[Stored data entries]

++++++

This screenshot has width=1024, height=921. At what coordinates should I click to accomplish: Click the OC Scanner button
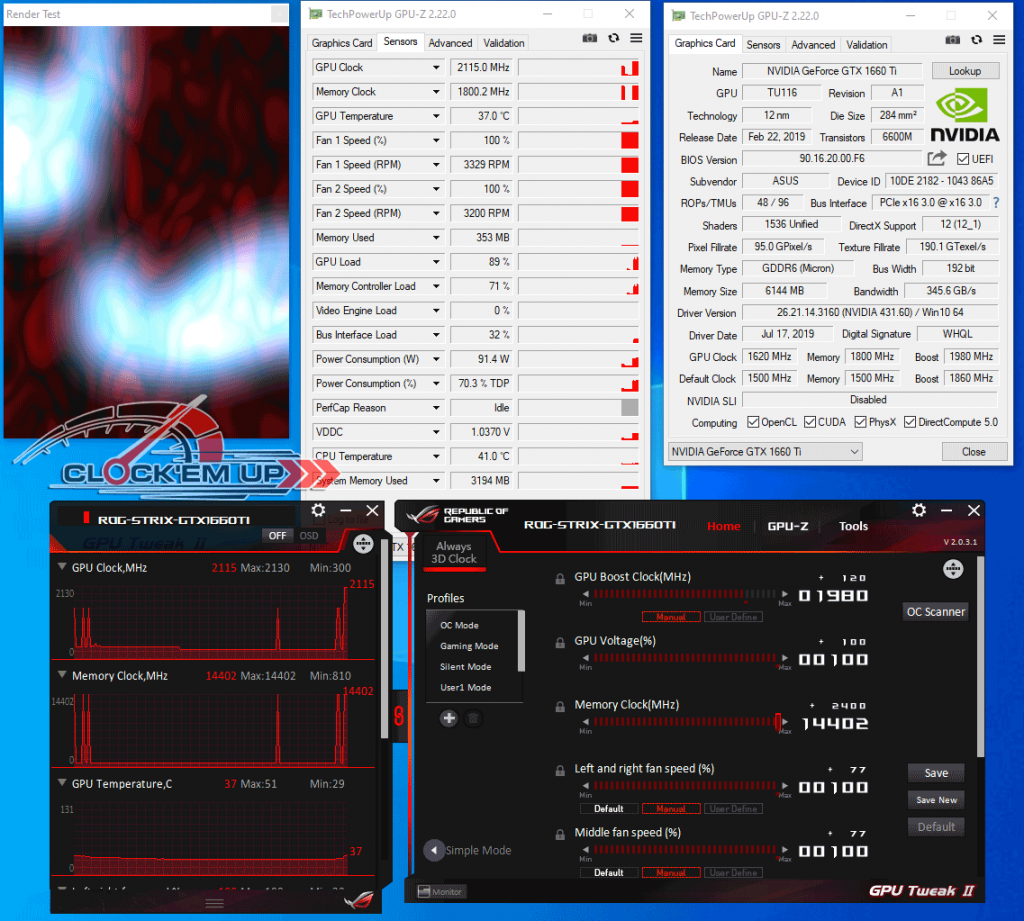(x=935, y=612)
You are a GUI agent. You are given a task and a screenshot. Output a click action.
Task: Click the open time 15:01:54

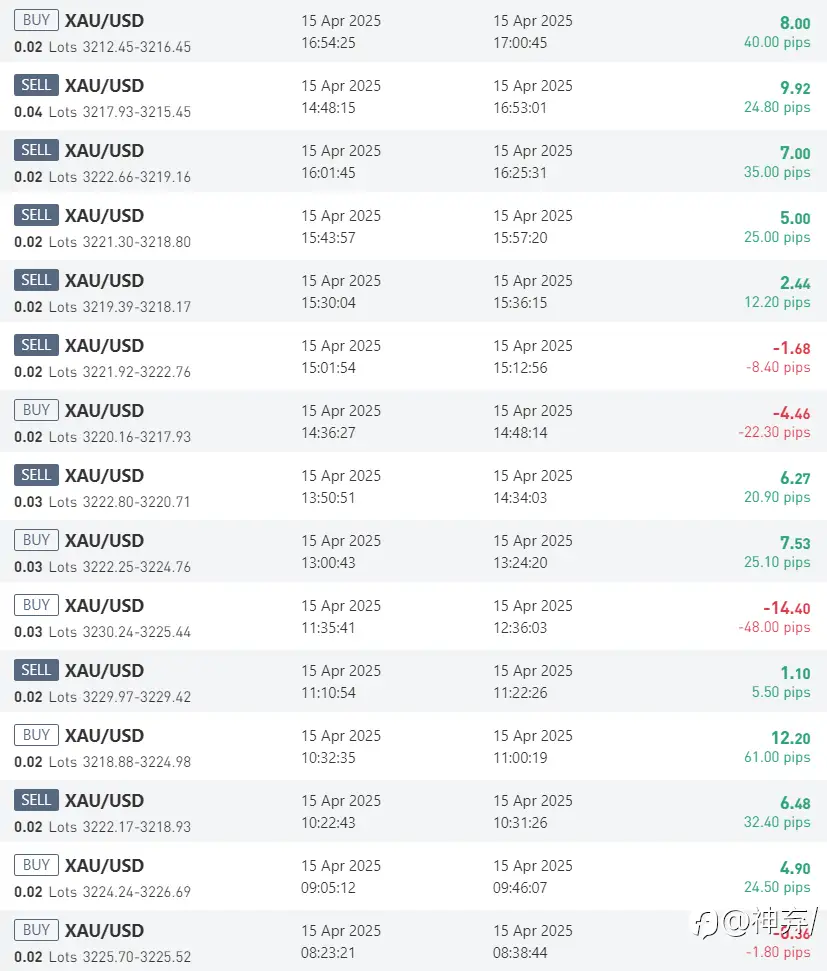click(x=328, y=368)
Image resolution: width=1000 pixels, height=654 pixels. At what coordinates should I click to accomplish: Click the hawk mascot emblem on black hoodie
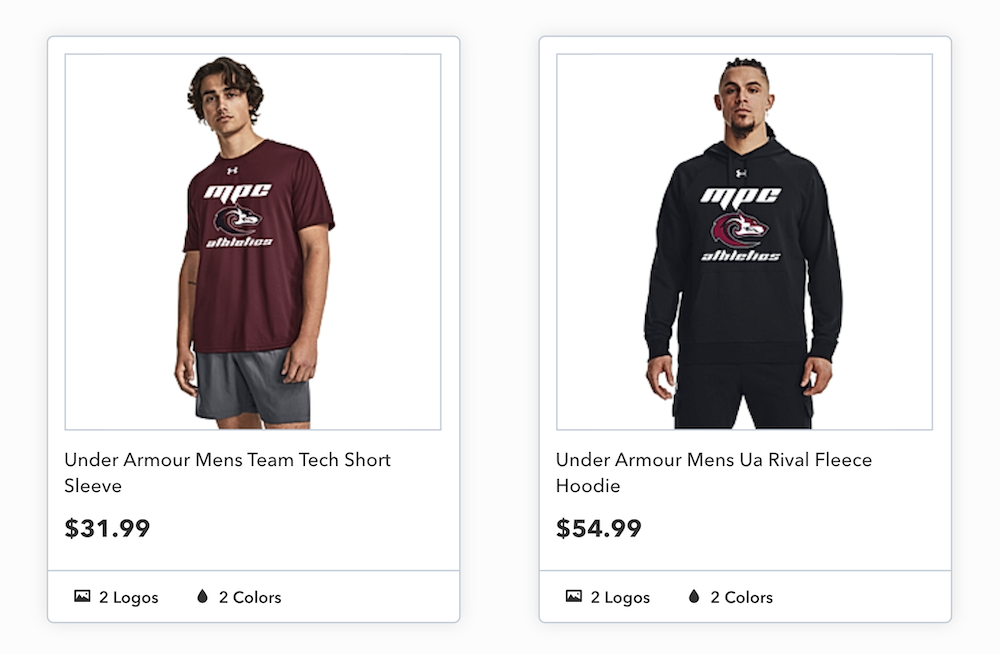pos(739,229)
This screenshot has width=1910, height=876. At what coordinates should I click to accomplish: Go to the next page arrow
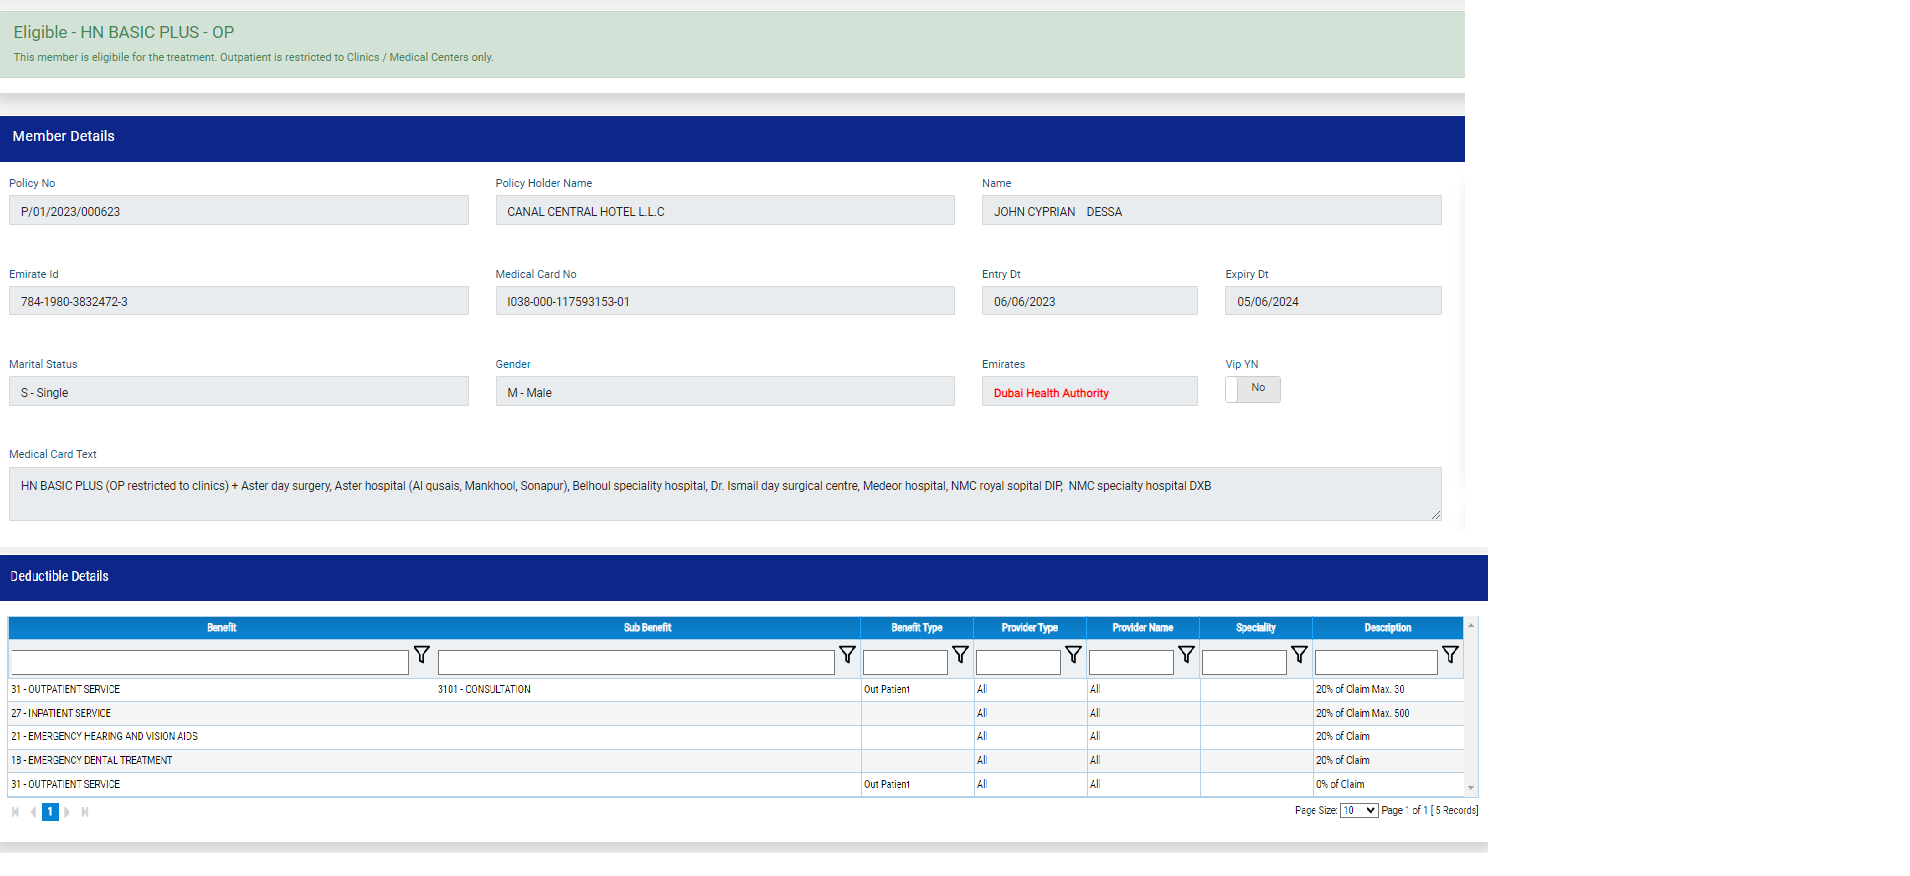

++++++

- _Directions for this task_: The reply is to be all the records above, transcribed exactly, with no pictures.

- _Task solution_:
This screenshot has width=1024, height=921. At what coordinates should I click to accomplish: Click the OC Scanner button
(x=935, y=612)
You are a GUI agent. You are given a task and a screenshot. Output a click action.
Task: Click the open time 15:01:54

click(x=328, y=368)
Image resolution: width=1000 pixels, height=654 pixels. At what coordinates should I click to accomplish: Click the hawk mascot emblem on black hoodie
pos(739,229)
This screenshot has width=1910, height=876. At what coordinates should I click to accomplish: Go to the next page arrow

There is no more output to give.